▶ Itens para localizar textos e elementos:
#####
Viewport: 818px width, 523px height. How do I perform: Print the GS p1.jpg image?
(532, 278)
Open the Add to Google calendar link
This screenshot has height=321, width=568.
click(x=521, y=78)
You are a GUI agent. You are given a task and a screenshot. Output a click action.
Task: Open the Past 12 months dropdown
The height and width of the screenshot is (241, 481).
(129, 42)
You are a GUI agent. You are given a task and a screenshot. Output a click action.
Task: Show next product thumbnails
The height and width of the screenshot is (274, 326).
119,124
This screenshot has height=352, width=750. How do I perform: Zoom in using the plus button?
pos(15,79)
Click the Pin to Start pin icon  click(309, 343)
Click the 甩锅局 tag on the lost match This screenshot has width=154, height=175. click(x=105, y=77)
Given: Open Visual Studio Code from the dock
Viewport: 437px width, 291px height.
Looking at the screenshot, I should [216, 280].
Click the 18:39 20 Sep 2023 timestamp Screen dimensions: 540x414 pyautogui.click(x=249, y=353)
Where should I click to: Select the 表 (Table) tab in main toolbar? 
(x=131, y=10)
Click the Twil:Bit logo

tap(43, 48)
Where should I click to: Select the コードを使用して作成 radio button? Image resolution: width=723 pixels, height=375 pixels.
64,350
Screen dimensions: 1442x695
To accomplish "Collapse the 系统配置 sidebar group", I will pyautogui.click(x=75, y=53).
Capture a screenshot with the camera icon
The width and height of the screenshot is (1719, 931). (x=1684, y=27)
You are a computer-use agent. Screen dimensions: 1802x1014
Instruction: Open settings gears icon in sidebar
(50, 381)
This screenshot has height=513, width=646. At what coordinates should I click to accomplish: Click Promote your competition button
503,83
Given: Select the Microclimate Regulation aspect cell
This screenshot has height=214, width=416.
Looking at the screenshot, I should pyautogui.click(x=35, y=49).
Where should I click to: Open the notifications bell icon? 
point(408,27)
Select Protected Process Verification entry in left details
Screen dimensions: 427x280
#####
▶ Tarefa proposta: Reescreva os itens começando na linha que contém "Click the Pin" e terminando na linha que contém "tap(43, 48)". Substitua "dock" por "taskbar" e mantenha todo o resto inalterado.

▶ Resultado do exercício:
Click the Pin to Start pin icon  click(309, 343)
Click the 甩锅局 tag on the lost match This screenshot has width=154, height=175. click(x=105, y=77)
Given: Open Visual Studio Code from the taskbar
Viewport: 437px width, 291px height.
Looking at the screenshot, I should [216, 280].
Click the 18:39 20 Sep 2023 timestamp Screen dimensions: 540x414 pyautogui.click(x=249, y=353)
Where should I click to: Select the 表 (Table) tab in main toolbar? 
(x=131, y=10)
Click the Twil:Bit logo

tap(43, 48)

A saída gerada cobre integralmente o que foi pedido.